L’Égaré gronda à s’en faire vibrer la poitrine. Sa prise se resserra sur la gamine, qui se réveilla soudain.

— C’était vous ? l’interrogea-t-elle après avoir posé ses grands yeux bruns sur lui. Le monsieur, dans la forêt. Kaïn. C’est ce qu’elle a dit.

— Je…

— Ma maman m’a toujours dit que mourir était une aventure qui nécessitait d’abord de vivre assez longtemps pour pouvoir en profiter pleinement. Vous n’êtes pas très vieux, non ? Vous n’avez pas l’air près de mourir. Vous deviez aller apprendre, dans le centre dont elle a parlé, avant de prendre de telles décisions.

— Gamine, j’étais à deux doigts de te bouffer, qu’est-ce que ça peut bien te foutre ce qui m’arrive ensuite ?

—Eh bien, commença-t-elle avant de jeter un œil vers les guerrières, moi je crois que ça vaut le coup. Pour vous et pour les autres. J’imagine qu’on ne vous pardonnera jamais vraiment toutes les horribles choses que vous avez faites, mais au moins, vous ne recommencerez pas, et vous pourrez transmettre aux autres Égarés ce que vous aurez appris avant qu’ils commettent le moindre mal. Et je n’aurais plus jamais peur de me faire dévorer en sortant. Que ce soit par vous ou un autre loup-garou. Moi, je trouve que c’est plutôt une bonne chose. Non ?

La tension d’une corde bandée plus encore lui répondit, avant toute chose. Puis Kaïn fronça ce qui lui restait de sourcils. Ses prunelles jaunes passèrent des sœurs de l’Ordre à Rochou. Une fois. Deux fois. Trois f…

— Vous me promettez un procès dans les règles ?
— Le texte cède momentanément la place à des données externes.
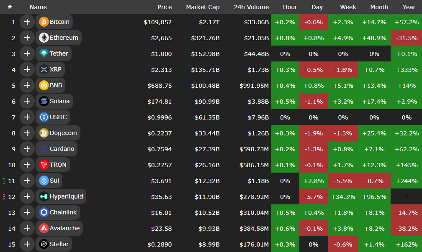Image resolution: width=422 pixels, height=252 pixels.
Task: Click the Bitcoin coin icon
Action: [x=44, y=22]
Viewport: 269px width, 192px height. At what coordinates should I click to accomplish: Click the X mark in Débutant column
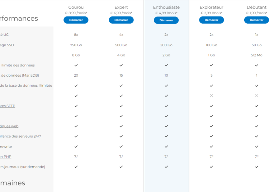pos(256,96)
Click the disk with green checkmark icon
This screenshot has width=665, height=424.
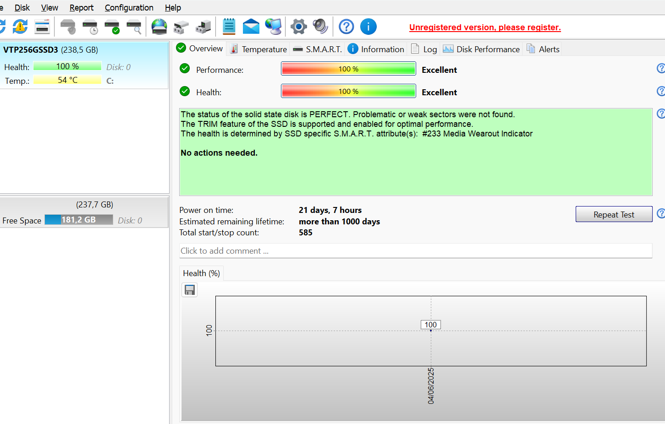tap(112, 27)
— Tous nos procès se font dans les règles. Un représentant de chaque meute fait partie des jurés, si ça peut vous rassurer. Alors ?

Craquement après craquement, Kaïn reprit forme humaine et lâcha la gosse. La guerrière aux menottes s’approcha, les lui passa sans rencontrer d’opposition. Une fois débarrassée, Vinetora galopa jusqu’au placard.

— Mamie Bounike ! Je me disais bien que tu n’étais pas aussi poilue, en vrai.

La vieille dame leva les yeux au ciel, sourit quand même, et se dirigea vers le panier. Satisfaite du contenu, elle remercia sa petite-fille avant de se tourner vers la chasseuse :

— Eh bien merci ! C’était sympa de participer à… à ce… enfin, vous savez.

— C’est à l’Ordre de vous remercier, madame, annonça solennellement Vinetora.

— Oui. D’ailleurs, peut-être que, plus tard, vous accepterez de prendre Rochou dans vos rangs, n’est-ce pas ?

Son interlocutrice eut du mal à cacher sa gêne.

— Nous en discuterons le moment venu.

— Je saurais vous le rappeler, pour sûr !

Bounike ponctua sa phrase d’un clin d’œil.

La guerrière ne sut jamais si elle souhaitait vraiment que Rochou fasse partie de l’Ordre des Chasseuses, ou si elle voulait seulement épargner à ses parents la désagréable voix de l’enfant. Ce qui était certain, en revanche, c’est que lorsqu’adulte elle se présenta, on ne put refuser à la famille d’accepter leur fille au sein de la sororité. Et, croyez-le ou non, Rochou s’avéra en réalité l’un des meilleurs membres que la communauté n’ait jamais connu, si bien que l’Ordre n’échoua plus jamais aucune de ses missions et décida de placer à sa tête la petite au chaperon de rouge.